I simply didn't have the psychological tools to help myself. I also didn't have the space to really assess my philosophical foundations. For me, it felt like God's prophets, "general authorities" and local lay leaders were changing doctrine. Doctrine, dogmas and teachings, which were once considered core to the Mormon faith, were now yesterday's theories advanced by "men" who weren't really speaking as prophets (despite being sustained as such). More and more, it felt like the only virtue in Mormonism, was to "follow the prophet, but only today's prophet." It felt like I was standing on sand and it was shifting underneath my feet. I yearned for solid rock and a moral compass upon which I could depend.
By late 2013 and early 2014, the number of "dark" weekends became more frequent and would last longer. Although I had often considered suicide through the years, by 2014 I began to seriously consider it. I knew I had crossed a boundary and I needed help. After telling my wife, I made a phone call and scheduled an appointment to see a therapist.

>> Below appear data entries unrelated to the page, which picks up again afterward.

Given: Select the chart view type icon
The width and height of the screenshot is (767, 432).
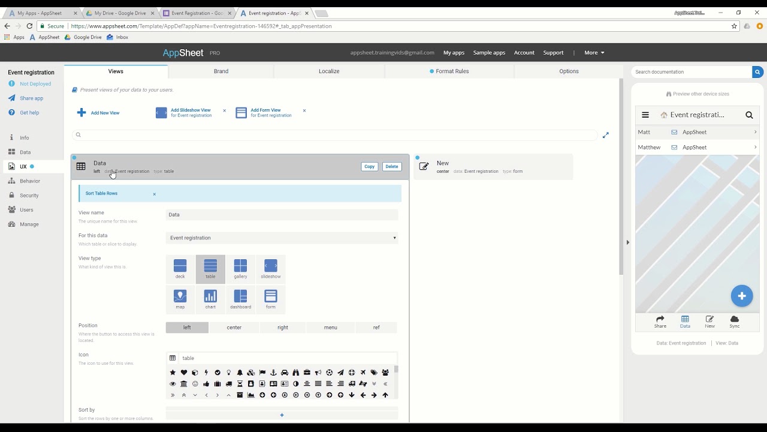Looking at the screenshot, I should click(x=210, y=297).
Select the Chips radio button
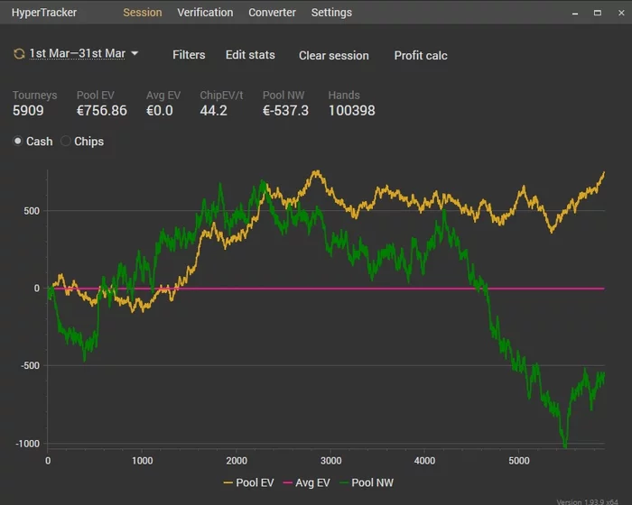 pyautogui.click(x=65, y=142)
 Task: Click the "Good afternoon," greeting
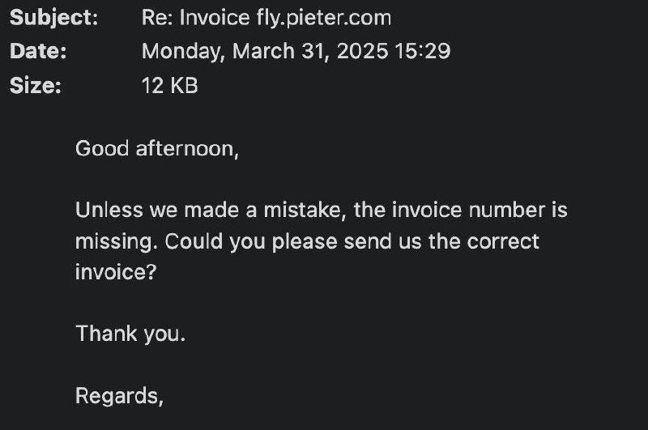157,149
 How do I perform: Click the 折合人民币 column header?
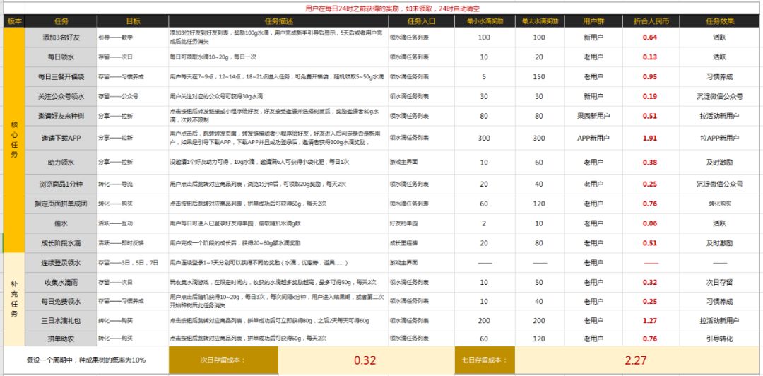point(651,21)
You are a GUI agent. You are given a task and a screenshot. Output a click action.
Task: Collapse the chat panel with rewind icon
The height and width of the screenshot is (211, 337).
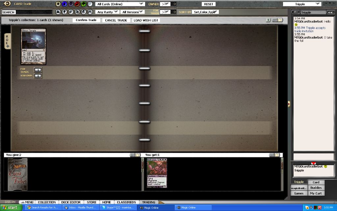[x=330, y=13]
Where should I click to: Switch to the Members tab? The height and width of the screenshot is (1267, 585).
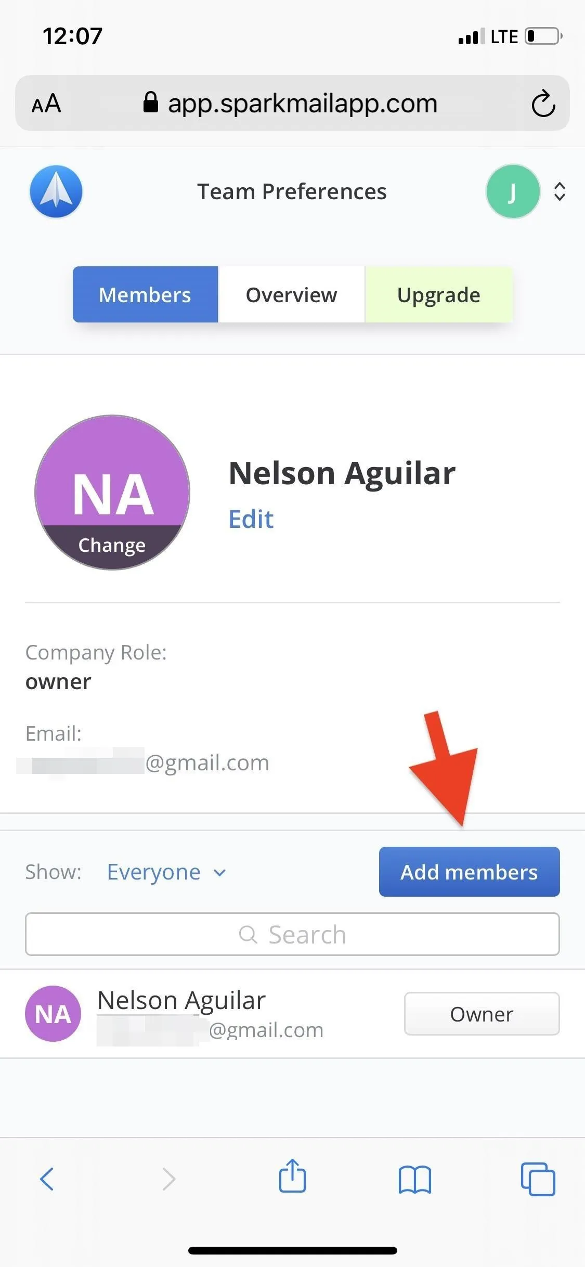[145, 294]
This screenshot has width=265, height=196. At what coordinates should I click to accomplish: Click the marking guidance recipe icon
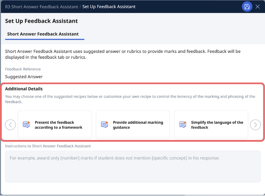tap(105, 125)
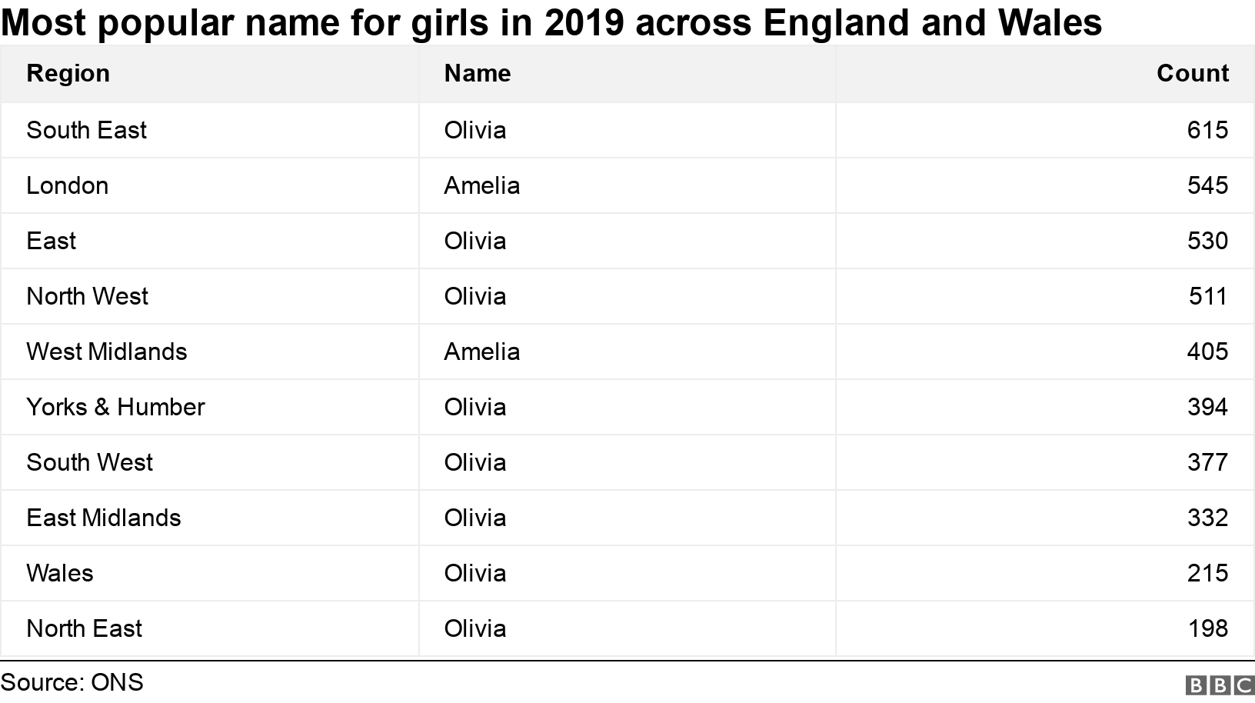The height and width of the screenshot is (703, 1255).
Task: Click the count 394 cell
Action: (x=1207, y=407)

I began to see a therapist in the summer of 2014. She was able to help me deconstruct my negative thinking using Cognitive Behavioral Therapy (CBT). She also recommended that I review my values - I took a values system test which helped reveal what my inner values really were. After a few weeks of talking with her, I began conducting own research on CBT and discovered it was roughly based on Stoic philosophy. Thus began my journey of learning about Stoicism. During this time, I also conducted a cold-eyes review of Mormonism. My research lead me to discover the truth claims of the church were not valid and I no longer felt an obligation to believe many Mormon dogmas and beliefs.
By the end of 2014 and towards the beginning of 2015, I purchased my first copy of Marcus Aurelius' Meditations which opened a truly beautiful, logical world to me and has helped me reconstruct my philosophical world view in a way that has allowed me to escape the grasp of depression and anxiety. For the first time, in a long time, I found rock upon which to stand.